Since 1967, Anglo-American Cataloguing Rules has served the profession with highly developed content standards for cataloging the resources that come into your library--from clay tablets to books to CD-ROMs. It has been the one-stop gold standard. In the digital world of 2002, with the process of cataloging more complex than ever, the joint Steering Committee has come together to present an up-to-the-minute, forward-looking revision that will equip you to catalog and type of resource, print or electronic. Now in a completely redesigned loose-leaf format, AACR2 is more user-friendly than ever. With 8.5" x 11" pages (that fit a standard 3-ring binder), separately numbered chapters (for easy integration of future updates), and brand new text design (that clearly distinguishes the rules from the examples), the 2002 Revision is the powerhouse for resource description and access. This revision literally walks you through the process--with clearly defined rules and practical examples--of organizing catalog records using standards that apply to all metadata formats.

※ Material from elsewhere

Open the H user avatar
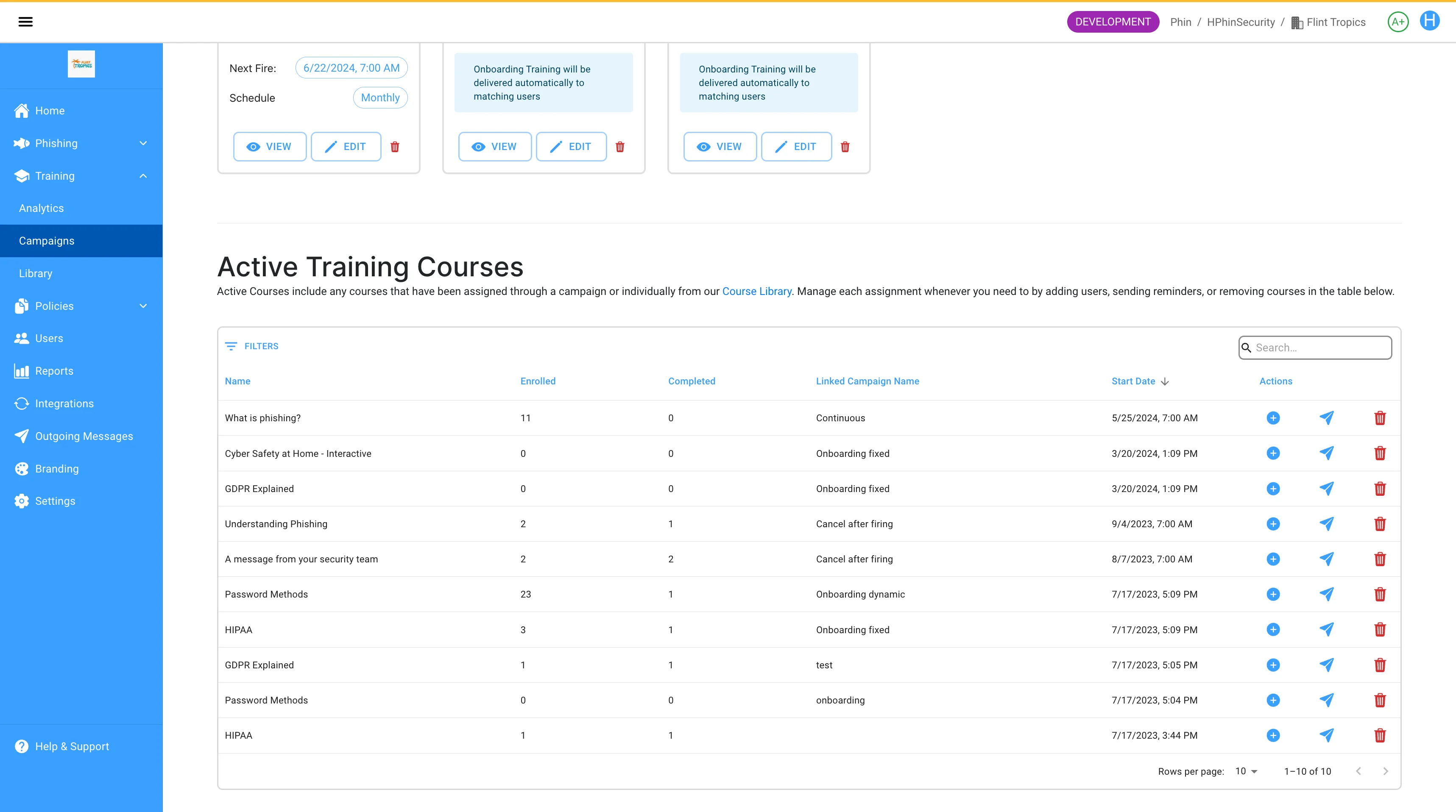This screenshot has height=812, width=1456. [x=1429, y=22]
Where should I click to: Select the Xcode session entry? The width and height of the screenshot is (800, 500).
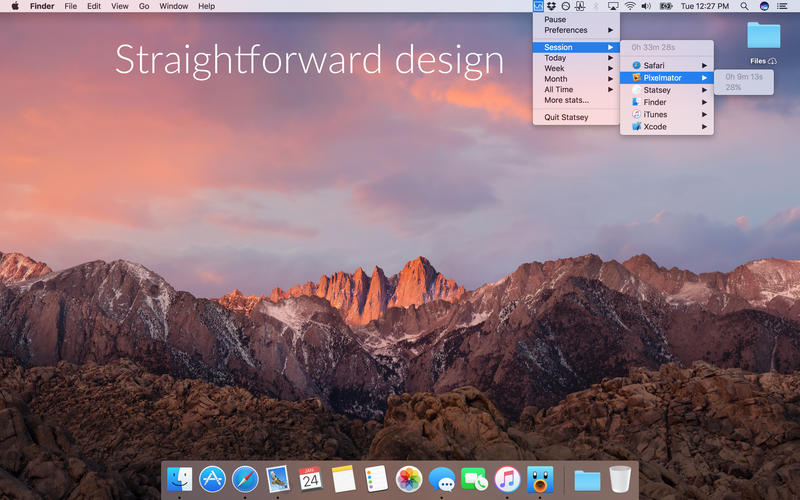[667, 127]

Would be a five if it contained information on subject headings and analysis. Good companion piece to the online documents available at cataloger's desktop and the OCLC bibliographic format.
textbook for LIS507A Cataloging and Classification I
I give this a high rating because, in my limited experience, it actually has been able to lay out rules for every possible circumstance, even if it does so by repeatedly invoking cataloger's discretion. When I started cataloging, I saw the AACR2 as parallel to various citation style guides: MLA, APA, Chicago, etc. But while those style guides always and repeatedly fall short of explicating all possibilities (it is really so hard to understand that people mostly have trouble with the different types of websites? every style guide ever gives like 2 examples and then moves on to talking about the 30 different ways to cite monographs) the AACR2 hasn't failed me yet. Of course, I'm not cataloging websites, and that failure is much of the reason why RDA is being created. But I digress...
This was a key text for my cataloging class. Given that it's a set of rules, I didn't read it so much as use it. The AACR2 is useful, even if it dry as a bone and written in a plain yet technical style that is familiar from my days doing procedural documentation at a biotech company. I think the most useful part of it is the numerous examples of how the rules are applied to different materials. Despite it's usefulness, I'm giving it only two stars for being about the most boring thing I've ever had to read, and because it is soon to be obsolete. Plus, it was very expensive for an unbound sheaf of hole-punched pages (binder not included).
Dense, impossible to read and wholly indispensable. It's a handy resource to have, as it will lay out pretty much everything you need to know about cataloging, but trying to read it as a text (as we're assigned to do in my Cataloging class) is impossible. After reading one or two of the individual rules I can no longer absorb any more information. That said, it is the foremost reference for anyone who is in the field of cataloging, and possibly librarianship.
What, no one is going to review the AACR2? What we called in our cataloging class the "enormous white binder," but never the AACR2. At any rate, the rules in the AACR2 are, indeed, very helpful for the in-depth cataloger, but some of them are just confusing. I think the verbiage could be tidied up a bit, and maybe the whole thing can be switched to an electronic version so that the enormous white binder monstrosity would cease to exist.
This is not a book to be reviewed; it exists to communicate the AACR2 rules, and it does that. Other than that, there is not much to say. It is large. It smells good.